Task goal: Give back all the data below exactly as it is shown.

%%

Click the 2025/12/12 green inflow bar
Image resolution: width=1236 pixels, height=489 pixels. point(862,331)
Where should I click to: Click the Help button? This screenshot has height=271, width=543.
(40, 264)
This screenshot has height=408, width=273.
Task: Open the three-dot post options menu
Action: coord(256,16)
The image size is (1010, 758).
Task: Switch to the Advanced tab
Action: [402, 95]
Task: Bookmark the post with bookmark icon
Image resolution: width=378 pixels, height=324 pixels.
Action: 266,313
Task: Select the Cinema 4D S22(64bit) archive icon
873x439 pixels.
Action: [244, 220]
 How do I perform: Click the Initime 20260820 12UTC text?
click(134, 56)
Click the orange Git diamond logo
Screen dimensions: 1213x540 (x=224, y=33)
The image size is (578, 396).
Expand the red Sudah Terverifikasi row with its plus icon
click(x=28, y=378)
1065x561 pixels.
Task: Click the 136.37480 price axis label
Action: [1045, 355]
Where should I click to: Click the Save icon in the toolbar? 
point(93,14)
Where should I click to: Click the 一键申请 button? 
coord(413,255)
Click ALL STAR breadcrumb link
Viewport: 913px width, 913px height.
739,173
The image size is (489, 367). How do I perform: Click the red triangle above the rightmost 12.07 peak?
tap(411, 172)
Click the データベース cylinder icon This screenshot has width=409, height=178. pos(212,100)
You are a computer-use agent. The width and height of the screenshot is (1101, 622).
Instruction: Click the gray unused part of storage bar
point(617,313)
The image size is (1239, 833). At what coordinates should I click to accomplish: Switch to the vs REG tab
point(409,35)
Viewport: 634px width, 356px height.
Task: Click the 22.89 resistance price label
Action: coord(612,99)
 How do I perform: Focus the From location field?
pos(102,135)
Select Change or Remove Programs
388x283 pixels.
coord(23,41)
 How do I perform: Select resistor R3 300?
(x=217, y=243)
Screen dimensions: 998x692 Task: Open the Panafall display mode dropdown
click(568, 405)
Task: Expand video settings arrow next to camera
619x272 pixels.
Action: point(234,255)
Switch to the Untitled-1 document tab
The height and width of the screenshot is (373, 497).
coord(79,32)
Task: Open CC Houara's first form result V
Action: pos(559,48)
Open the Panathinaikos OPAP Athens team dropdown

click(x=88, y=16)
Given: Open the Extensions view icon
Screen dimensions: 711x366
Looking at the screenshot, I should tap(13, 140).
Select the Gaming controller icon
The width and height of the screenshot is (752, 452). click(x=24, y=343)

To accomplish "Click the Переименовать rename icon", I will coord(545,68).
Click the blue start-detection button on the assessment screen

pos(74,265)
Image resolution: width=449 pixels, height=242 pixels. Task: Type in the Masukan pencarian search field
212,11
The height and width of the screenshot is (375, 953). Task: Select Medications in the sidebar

%%

Solution to this task:
Click the 2025/12/12 green inflow bar
Image resolution: width=1236 pixels, height=489 pixels. point(862,331)
Where should I click to: Click the Help button? This screenshot has height=271, width=543.
(40, 264)
This screenshot has height=408, width=273.
Task: Open the three-dot post options menu
Action: coord(256,16)
The image size is (1010, 758).
Task: Switch to the Advanced tab
Action: [402, 95]
Task: Bookmark the post with bookmark icon
Image resolution: width=378 pixels, height=324 pixels.
Action: 266,313
Task: Select the Cinema 4D S22(64bit) archive icon
873x439 pixels.
Action: [244, 220]
 How do I perform: Click the Initime 20260820 12UTC text?
click(134, 56)
Click the orange Git diamond logo
Screen dimensions: 1213x540 (x=224, y=33)
The image size is (578, 396).
Expand the red Sudah Terverifikasi row with its plus icon
click(x=28, y=378)
1065x561 pixels.
Task: Click the 136.37480 price axis label
Action: [1045, 355]
Where should I click to: Click the Save icon in the toolbar? 
point(93,14)
Where should I click to: Click the 一键申请 button? 
coord(413,255)
Click ALL STAR breadcrumb link
Viewport: 913px width, 913px height.
739,173
The image size is (489, 367). How do I perform: Click the red triangle above the rightmost 12.07 peak?
tap(411, 172)
Click the データベース cylinder icon This screenshot has width=409, height=178. pos(212,100)
You are a computer-use agent. The width and height of the screenshot is (1101, 622).
Instruction: Click the gray unused part of storage bar
point(617,313)
The image size is (1239, 833). At what coordinates should I click to accomplish: Switch to the vs REG tab
point(409,35)
Viewport: 634px width, 356px height.
Task: Click the 22.89 resistance price label
Action: coord(612,99)
 How do I perform: Focus the From location field?
pos(102,135)
Select Change or Remove Programs
388x283 pixels.
coord(23,41)
 How do I perform: Select resistor R3 300?
(x=217, y=243)
Screen dimensions: 998x692 Task: Open the Panafall display mode dropdown
click(568, 405)
Task: Expand video settings arrow next to camera
619x272 pixels.
Action: point(234,255)
Switch to the Untitled-1 document tab
The height and width of the screenshot is (373, 497).
coord(79,32)
Task: Open CC Houara's first form result V
Action: pos(559,48)
Open the Panathinaikos OPAP Athens team dropdown

click(x=88, y=16)
Given: Open the Extensions view icon
Screen dimensions: 711x366
Looking at the screenshot, I should tap(13, 140).
Select the Gaming controller icon
The width and height of the screenshot is (752, 452). click(x=24, y=343)

To accomplish "Click the Переименовать rename icon", I will coord(545,68).
Click the blue start-detection button on the assessment screen

pos(74,265)
Image resolution: width=449 pixels, height=242 pixels. Task: Type in the Masukan pencarian search field
212,11
The height and width of the screenshot is (375, 953). Task: Select Medications in the sidebar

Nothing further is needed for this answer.